Will Self Confims 'Umbrella' Will Be A Trilogy But Dismisses The Booker (And The Turner Prize, For That Matter)...

'The Booker? It Means Very Little To Me'

Will Self's Booker-shortlisted novel Umbrella will be a trilogy - though not one, he says, that he anticipated.

“It’s strange, isn’t it. I had no idea there would be sequels”, he tells me in the quietly grand reception of 50 Bedford Place, where the Bloomsbury Book Club is held.

Slumped into a chair meant for audience members - the “thrones” he was placed on for his public conversation with his editor having already been dismissed with a typically expletive Selfian diatribe - the 51-year-old author muses on his next work.

Will Self spoke to HuffPost at the Bloomsbury Book Club

“I’d been working on the next novel anyway, but I hadn’t seen how it would carry the powerful idea of [Umbrella] forward. And now I see that, and then the third logically suggested itself.”

Taking Self’s own analogy, that a book is “like a child”, Umbrella and its unborn future triplets - although we know the second will be called Shark - could be seen as unplanned pregnancies.
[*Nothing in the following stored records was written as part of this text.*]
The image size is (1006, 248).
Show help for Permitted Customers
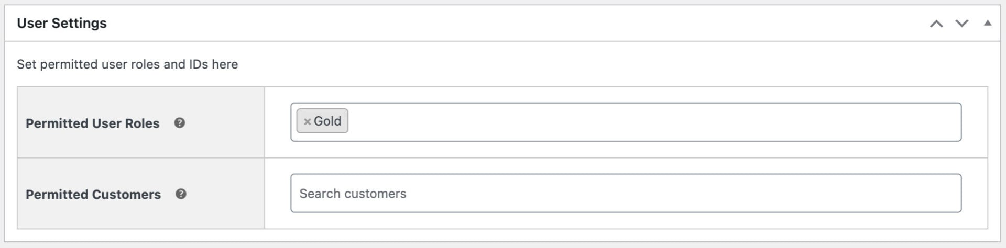181,194
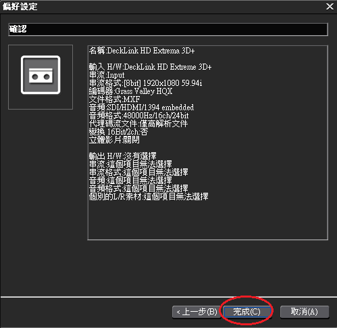337x328 pixels.
Task: Click the 文件格式:MXF entry
Action: [x=114, y=99]
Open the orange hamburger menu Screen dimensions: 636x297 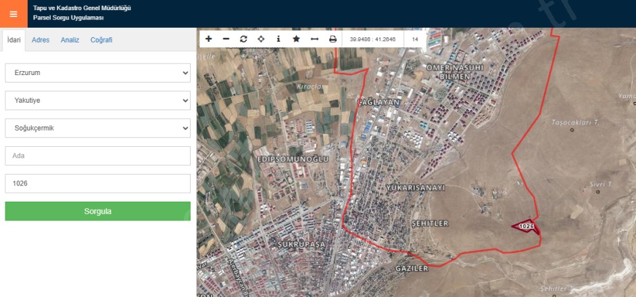click(14, 14)
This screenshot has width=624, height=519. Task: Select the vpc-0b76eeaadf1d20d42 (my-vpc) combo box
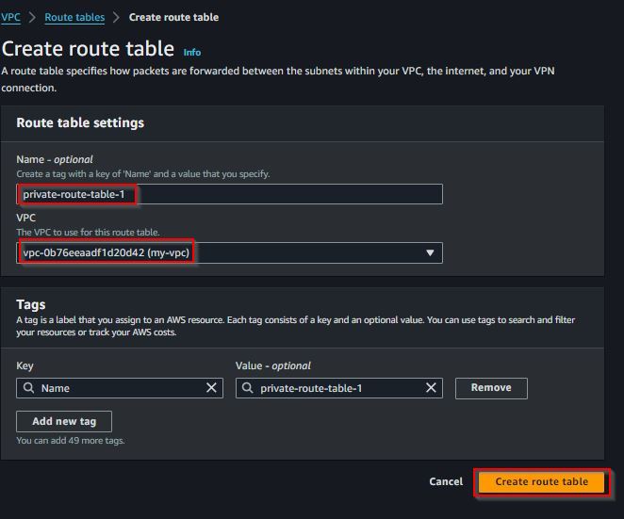point(229,253)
He explains, a little wearily, “you get inseminated, then you gestate it, you give birth to it, you raise it up and then you take it off to university and you buy it an electric kettle and open a bank account for it, which is publication. So when enters the outside world you wish it well, but ultimately have to let go, you have to move on, and have another child.”

Umbrella is a 417-page, sprawling beast of contemporary Modernism, which many are claiming to be Self’s best yet. In the author’s words, it is not plot-driven, but instead explores the symptoms and victims of encephalitis lethargica, a mental condition which causes its patients to endure coma-like states, over the course of three different eras.
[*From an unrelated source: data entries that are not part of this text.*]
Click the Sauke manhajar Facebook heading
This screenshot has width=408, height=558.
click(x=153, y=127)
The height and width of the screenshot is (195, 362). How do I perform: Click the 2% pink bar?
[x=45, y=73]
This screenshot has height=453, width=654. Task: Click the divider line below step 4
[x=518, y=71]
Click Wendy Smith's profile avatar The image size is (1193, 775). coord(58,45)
It has been warmly-received, and is the bookies’ fave for the Booker, but it’s been unanimously agreed that it’s a challenging read, something Self has been aware of from the start, but not willing to change.
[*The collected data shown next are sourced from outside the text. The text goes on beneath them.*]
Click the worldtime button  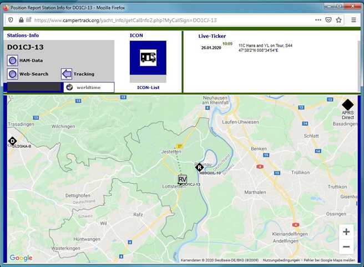click(88, 87)

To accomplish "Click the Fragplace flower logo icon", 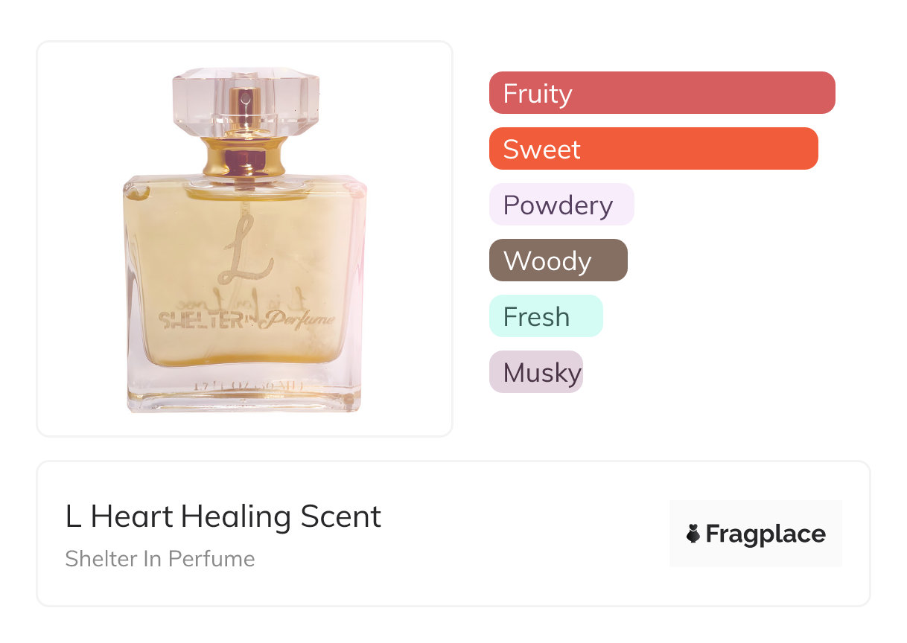I will [x=693, y=534].
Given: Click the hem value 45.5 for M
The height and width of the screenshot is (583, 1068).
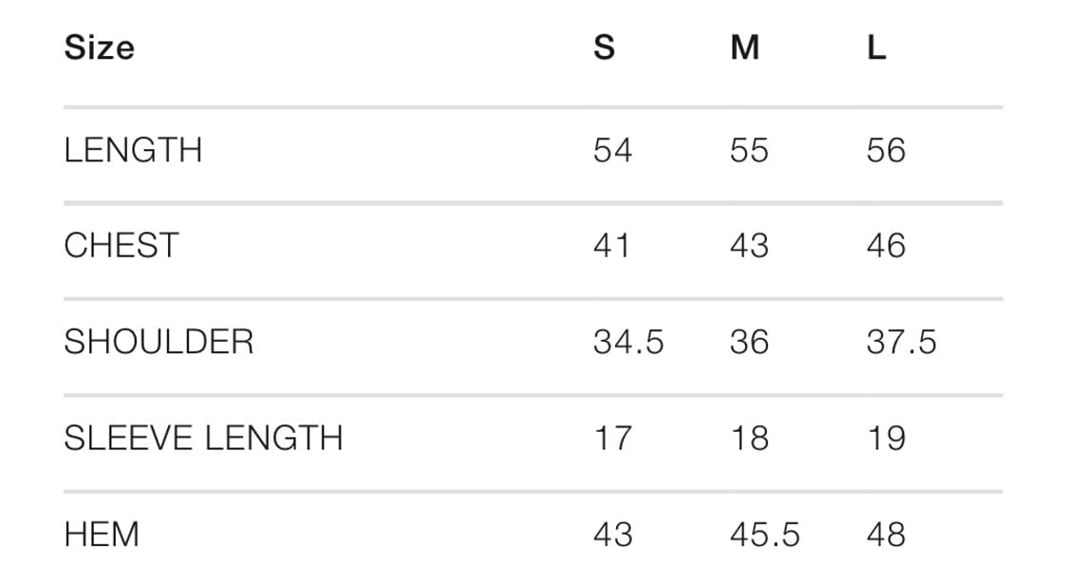Looking at the screenshot, I should 764,534.
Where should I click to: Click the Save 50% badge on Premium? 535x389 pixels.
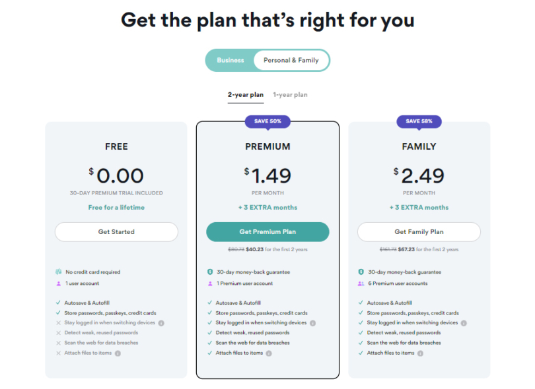(267, 121)
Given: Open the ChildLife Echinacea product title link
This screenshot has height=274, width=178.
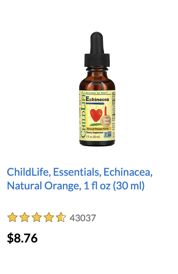Looking at the screenshot, I should 80,179.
“I never rationalised it. I didn’t look at the beginning for a second and think, is there anyway of leading the reader into this more easily? Because quite clearly there wasn’t. Either you’re going to take the novel on its own terms, which is a complete braiding of consciousness, action and speech, or you’re not. It’s all or nothing.”

“But when I was working on the book I did think to myself, ‘this is a child that’s not going to find the readers.’ I was quite convinced that it was not going to be read, but I had no option - it was a book that wanted to be written, I have no control over that.”

That it’s up for the literary equivalent of an Oscar came as quite a surprise, then?

“Obviously I’m pleased for the book. It’s a lucky book. It’s going to find lots of readers, many more than would have found it otherwise, and it’s going to have a more charmed life than many of its book siblings.”

“But personally,” Self’s blue eyes roll with an ambivalent shake of the head, “it means very little to me.” The reason for this, he says, is because he is “a miserable person. And I can’t suspend disbelief in social constructs of any kind, as you might be able to tell from my fiction.”

Just before the interview starts, a fan asks Self what he’s reading at the moment. As an author known for using a typewriter, I’m amused when he whips out an iPhone, claiming to love it - although it is his first new phone in a decade. This device is how Self keeps some two dozen books on the go at once. He rattles off a list of non-fiction by obscure writers. The fan looks a little overwhelmed.

It’s evident, then, that Self hasn’t read any of Umbrella’s Booker rivals. But he’s outspoken on fiction anyway.

“Writers reading other fiction is like a plumber fixing his own ballcock", he announces during his book club talk. Fiction for Self is “instrumental” - he likens himself to the poet W.H Auden, who would write GETS (Good Enough To Steal) in the margins of others’ work.

So if not fiction, then what of art? “I haven’t seen the Turner yet. Is it crap?” He probes, with genuine curiousity. Despite having partied with Hirst, Emin and their YBA contemporaries when he was “popular and desperately hip”, and remaining “fond of some of them personally”, Self’s become “disinterested in contemporary art.”

“There was a couple of years where I was having an affair with the director of the National Gallery,” he tells me, so dryly I’m not entirely sure how to take it. “I just wanted the Old Masters. Because they’re so much better.”

“I feel an enormous sense of tedium in the contemporary art world. I think it’s sucked on the tit of the financial boom too much and it’s painful. Hirst is the most egregious example: there’s a point at which money corrupts art. It does, and the way that it does is by rendering it inert.”

It would appear that Self is rarely happier than when pregnant with his next work, even if the birthing and parent-teacher conversations take their toll. “The weird emotional-psychic alchemy that appears with making fictions is exciting and strange to me as it ever was,” he says.

Luckily for his fans - and any future ones who may arrive should Umbrella win the Booker - there’s plenty more from Self on the horizon.